Hence, patients with CLL might be considered more susceptible to severe complications
from COVID-19. We undertook this retrospective international multicenter study to
characterize the course of COVID-19 in patients with CLL and identify potential predictors
of outcome. Of 190 patients with CLL and confirmed COVID-19 diagnosed between 28/03/2020
and 22/05/2020, 151 (79%) presented with severe COVID-19 (need of oxygen and/or intensive
care admission). Severe COVID-19 was associated with more advanced age (>= 65 years)

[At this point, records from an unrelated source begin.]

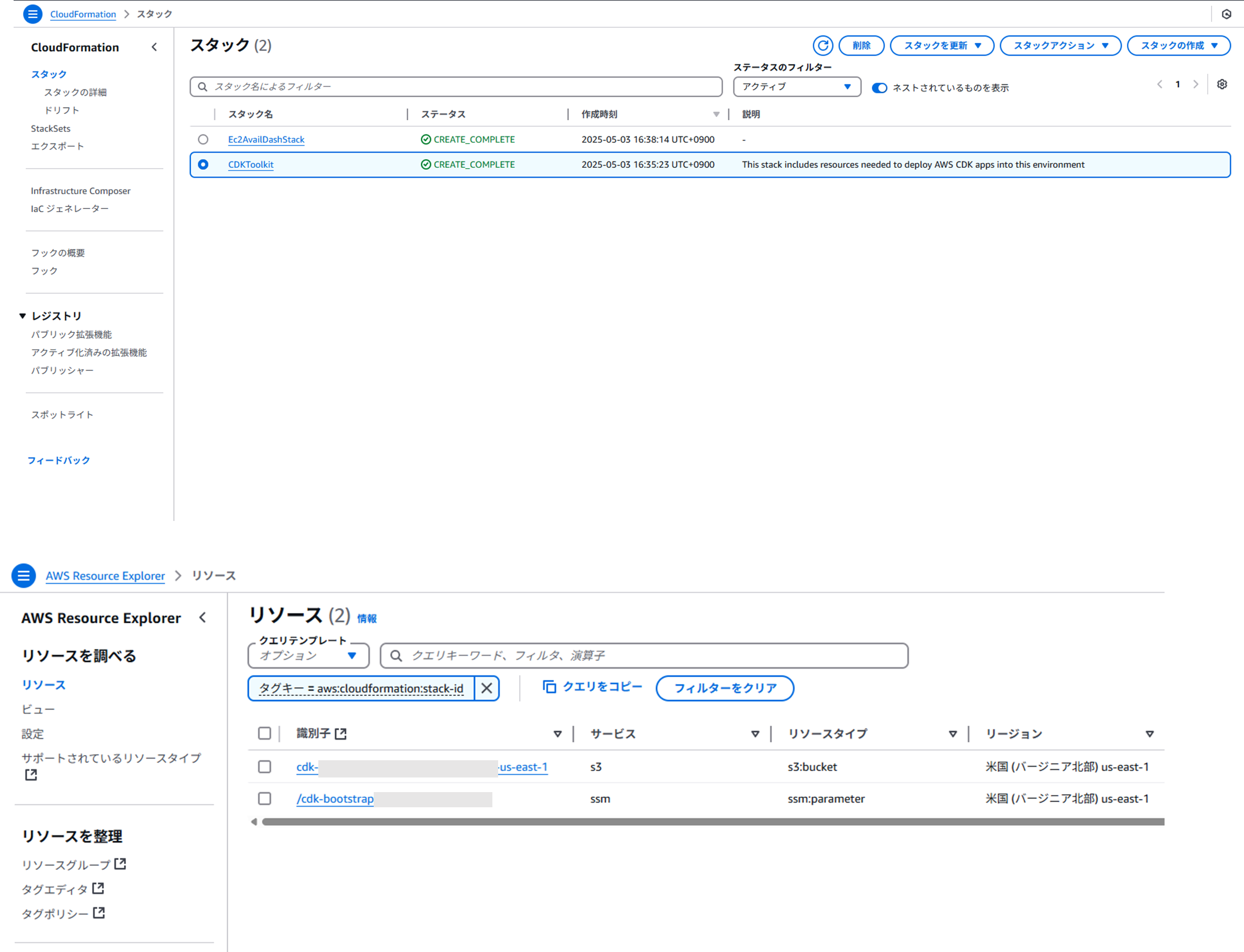Open the スタックアクション dropdown button
This screenshot has width=1244, height=952.
click(1060, 45)
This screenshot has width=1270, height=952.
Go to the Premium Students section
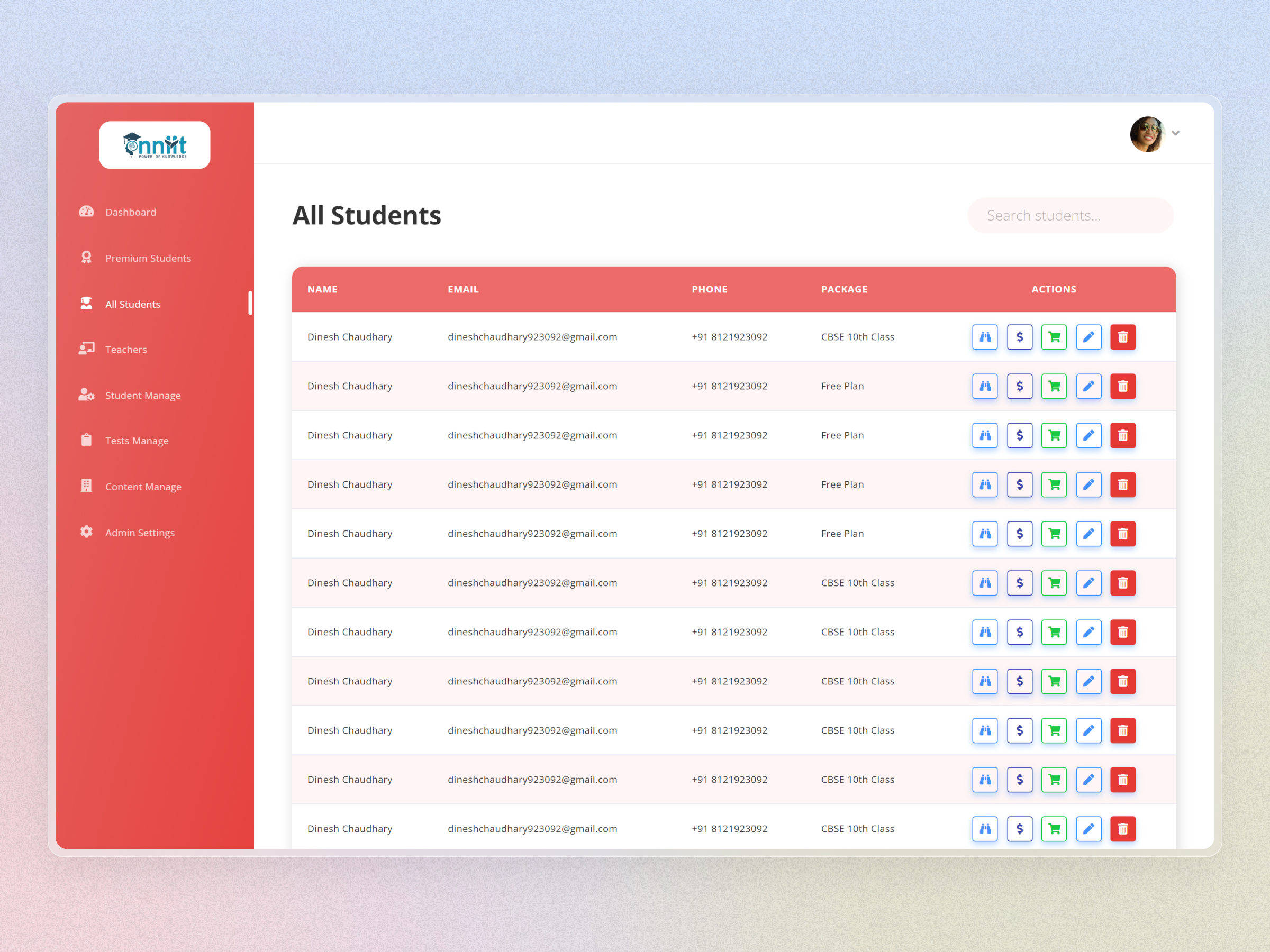(148, 257)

(odds ratio 3.72 [95% CI 1.79-7.71]). Only 60 patients (39.7%) with severe COVID-19
were receiving or had recent (<= 12 months) treatment for CLL at the time of COVID-19
versus 30/39 (76.9%) patients with mild disease. Hospitalization rate for severe COVID-19
was lower (p < 0.05) for patients on ibrutinib versus those on other regimens or off
treatment. Of 151 patients with severe disease, 55 (36.4%) succumbed versus only 1/38
(2.6%) with mild disease; age and comorbidities did not impact on mortality. In CLL,
(1) COVID-19 severity increases with age; (2) antileukemic treatment (particularly
BTK inhibitors) appears to exert a protective effect; (3) age and comorbidities did
not impact on mortality, alluding to a relevant role of CLL and immunodeficiency.